Posted on October 10, 2007 in Sugar and Fat
I don’t watch television except while I am on vacation, so the ideas and attitudes which get disseminated through commercials doesn’t get to me much. During this trip, I observed an interesting trend when it came to food commercials. With the exception of the campaign being waged by Quizno’s (promoting low fat sandwiches), there was a sharp discrepancy: people who ate fattening foods were never portrayed as fat.
You hear it all the time about the models with thin figures that make those of us who don’t have such bodily forms feel ashamed of ourselves when the product is clothing, but nothing about those who gorge themselves on trans-fats saturated burgers, pizzas, and the like apparently without ever putting on a pound.
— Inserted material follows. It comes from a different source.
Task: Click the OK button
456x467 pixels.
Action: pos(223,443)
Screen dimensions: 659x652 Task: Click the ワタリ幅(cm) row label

In the former case, we are told that the portrayals promote the comparitively rare disease of anorexia (hard enough, however, on those who have it) but we never hear the same people complain about how the food commercials promote the much more common and dangerous condition of obesity.
To put it succinctly: the bodies shown in most food commercials are those of actors or actresses who spend their time exercising, dieting, and generally keeping their bodies from becoming bloated. They are not realistic consumers of the product. Perhaps some truth in advertising should be demanded here? “This is your body on corn syrup.”
Damn, I just ate half a bag of chocolate. I’m one to talk.